Other retailers are noticing the trend as well. Nintendo’s Brain AgeTM: Train Your Brain in Minutes a Day, a video game for the portable Nintendo DSTM that features simple math and other activities, also has received high marks from seniors and researchers. And its new WiiTM home video game system—which allows players to interactively compete in sports such as bowling and golf—is flying off the shelves, with seniors comprising a significant consumer market for this new video game. Senior care communities around the country are even hosting Wii tournaments.
Dr. Elizabeth Zelinski, a professor of gerontology and psychology at the Leonard Davis School of Gerontology at the University of Southern California (USC), says games such as Brain Age can help keep older adults’ minds active. “My family, including boys ages 17 and (nearly) 21, has a long history of interest in video games. Like kids, seniors are playing games with people all around the world: it’s all about communication,” Zelinski explains. “Seniors can do a great deal to maintain and even improve their mental abilities. Aging is all about taking on new challenges for our minds.”
For interviews with local seniors participating in mind-game activities, contact Bert Copple at 248-904-8455. For interviews with the national experts featured in this release, contact Georgene Lahm at firstname.lastname@example.org
Tips for Mind-Stimulating Fun
Following, from Home Instead Senior Care, are ways to help engage your senior loved one in mind-stimulating activities:
Video action. Interactive video games have become popular for family members of all ages. Some games, such as Nintendo’s Brain Age, and the new Wii home video game system, are particularly good for stimulating seniors’ minds.
Computer savvy not needed. Even seniors who are intimidated by the computer still can play online and other computer games. Why not try to help them get started playing Solitaire or joining an online bridge game?
Organize game night. Board or card games offer a great avenue for mind stimulation. Why not encourage your senior loved one to get a few friends together to join in the fun?
The magic of music. Many seniors were avid musicians in earlier years and some may still have pianos or instruments in their homes. Ask them to play you a tune or challenge them to learn an instrument.

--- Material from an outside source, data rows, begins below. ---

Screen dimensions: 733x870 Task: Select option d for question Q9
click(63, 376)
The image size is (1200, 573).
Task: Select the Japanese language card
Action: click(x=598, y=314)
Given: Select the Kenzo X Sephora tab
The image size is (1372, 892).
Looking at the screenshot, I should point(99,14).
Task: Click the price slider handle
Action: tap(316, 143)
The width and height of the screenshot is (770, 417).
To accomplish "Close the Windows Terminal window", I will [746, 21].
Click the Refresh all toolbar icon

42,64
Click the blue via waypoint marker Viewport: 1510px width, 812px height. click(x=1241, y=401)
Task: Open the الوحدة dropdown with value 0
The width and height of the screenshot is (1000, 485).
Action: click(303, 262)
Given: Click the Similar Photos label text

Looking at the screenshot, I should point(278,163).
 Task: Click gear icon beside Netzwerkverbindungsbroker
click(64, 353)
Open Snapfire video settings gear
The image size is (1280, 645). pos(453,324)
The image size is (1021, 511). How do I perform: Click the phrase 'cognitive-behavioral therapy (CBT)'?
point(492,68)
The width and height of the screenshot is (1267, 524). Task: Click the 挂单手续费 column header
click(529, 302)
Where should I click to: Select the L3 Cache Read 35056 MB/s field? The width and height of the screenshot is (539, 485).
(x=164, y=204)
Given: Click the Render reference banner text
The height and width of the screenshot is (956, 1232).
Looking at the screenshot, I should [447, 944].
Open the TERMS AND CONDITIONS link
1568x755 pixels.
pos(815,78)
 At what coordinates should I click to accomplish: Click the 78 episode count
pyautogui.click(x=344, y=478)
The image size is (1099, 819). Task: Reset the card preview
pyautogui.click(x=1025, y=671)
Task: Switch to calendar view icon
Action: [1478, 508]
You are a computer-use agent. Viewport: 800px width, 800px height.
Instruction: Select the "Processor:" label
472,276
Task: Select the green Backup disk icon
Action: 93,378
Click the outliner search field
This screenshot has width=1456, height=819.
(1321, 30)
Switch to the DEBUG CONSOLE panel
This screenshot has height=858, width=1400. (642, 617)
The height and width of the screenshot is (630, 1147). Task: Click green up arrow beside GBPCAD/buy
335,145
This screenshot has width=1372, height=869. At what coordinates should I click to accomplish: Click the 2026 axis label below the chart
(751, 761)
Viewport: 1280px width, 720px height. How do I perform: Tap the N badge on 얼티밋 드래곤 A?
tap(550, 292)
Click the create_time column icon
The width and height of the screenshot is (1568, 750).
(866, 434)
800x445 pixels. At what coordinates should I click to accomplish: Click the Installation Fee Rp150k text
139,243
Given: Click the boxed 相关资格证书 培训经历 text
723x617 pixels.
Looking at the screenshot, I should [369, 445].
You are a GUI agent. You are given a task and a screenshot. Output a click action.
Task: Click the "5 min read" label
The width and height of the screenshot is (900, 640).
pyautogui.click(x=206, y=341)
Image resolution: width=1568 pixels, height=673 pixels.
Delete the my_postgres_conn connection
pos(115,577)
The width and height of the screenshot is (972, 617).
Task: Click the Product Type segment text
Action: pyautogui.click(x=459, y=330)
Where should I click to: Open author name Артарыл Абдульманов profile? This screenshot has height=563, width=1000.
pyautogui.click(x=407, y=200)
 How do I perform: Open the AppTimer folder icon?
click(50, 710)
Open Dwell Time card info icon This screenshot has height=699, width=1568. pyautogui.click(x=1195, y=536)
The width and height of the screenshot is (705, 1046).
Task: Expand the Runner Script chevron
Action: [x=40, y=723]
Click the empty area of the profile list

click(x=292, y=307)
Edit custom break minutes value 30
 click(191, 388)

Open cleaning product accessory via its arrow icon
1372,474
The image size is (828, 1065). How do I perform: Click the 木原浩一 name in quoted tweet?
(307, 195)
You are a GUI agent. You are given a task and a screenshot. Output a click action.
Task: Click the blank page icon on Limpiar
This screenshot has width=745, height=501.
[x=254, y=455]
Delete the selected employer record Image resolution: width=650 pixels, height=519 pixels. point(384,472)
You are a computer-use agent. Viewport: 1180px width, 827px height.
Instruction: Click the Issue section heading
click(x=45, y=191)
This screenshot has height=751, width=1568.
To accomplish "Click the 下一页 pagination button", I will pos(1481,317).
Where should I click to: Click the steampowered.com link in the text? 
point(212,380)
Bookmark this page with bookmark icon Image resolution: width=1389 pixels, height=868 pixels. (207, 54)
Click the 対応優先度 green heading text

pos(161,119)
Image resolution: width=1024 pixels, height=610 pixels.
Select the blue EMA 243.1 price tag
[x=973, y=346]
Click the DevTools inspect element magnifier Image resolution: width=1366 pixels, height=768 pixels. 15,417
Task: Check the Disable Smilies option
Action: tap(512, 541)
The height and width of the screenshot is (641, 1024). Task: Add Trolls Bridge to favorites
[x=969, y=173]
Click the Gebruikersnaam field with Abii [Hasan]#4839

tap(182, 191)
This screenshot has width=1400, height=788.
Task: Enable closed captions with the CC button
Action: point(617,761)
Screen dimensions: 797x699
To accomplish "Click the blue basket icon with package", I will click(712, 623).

Tournament fun. Bridge and Scrabble tournaments for seniors are springing up around the country. Check with your local senior center or Home Instead Senior Care office to learn of any activities in your area. Or encourage your older adult to join a local bridge group.
Think big. Crossword, large-piece jigsaw and Sudoku puzzles are great pastimes for seniors who need a mind-stimulating activity when they are alone.
Out and about. Most communities have concerts, lectures and other pursuits that can interest seniors and their families. If your loved one is able to get out, consider those.
In the news. Many seniors maintain their interest in politics and current events. For their next birthday, why not renew a subscription to a newspaper or popular news magazine. Or organize a news discussion group.
Just the two of you. When it’s just you and your senior loved one, remember there are more things you can do than watch television. Hasbro Inc., the largest U.S. game company, has introduced three fast versions of classic board games this year: Monopoly Express, Scrabble Express and Sorry Express. They don’t take long to play!
Companionship Counts. Companionship is an important part of stimulating seniors’ minds. If your senior has no one to spend time with, consider hiring a companion, such as a Home Instead CAREGiver.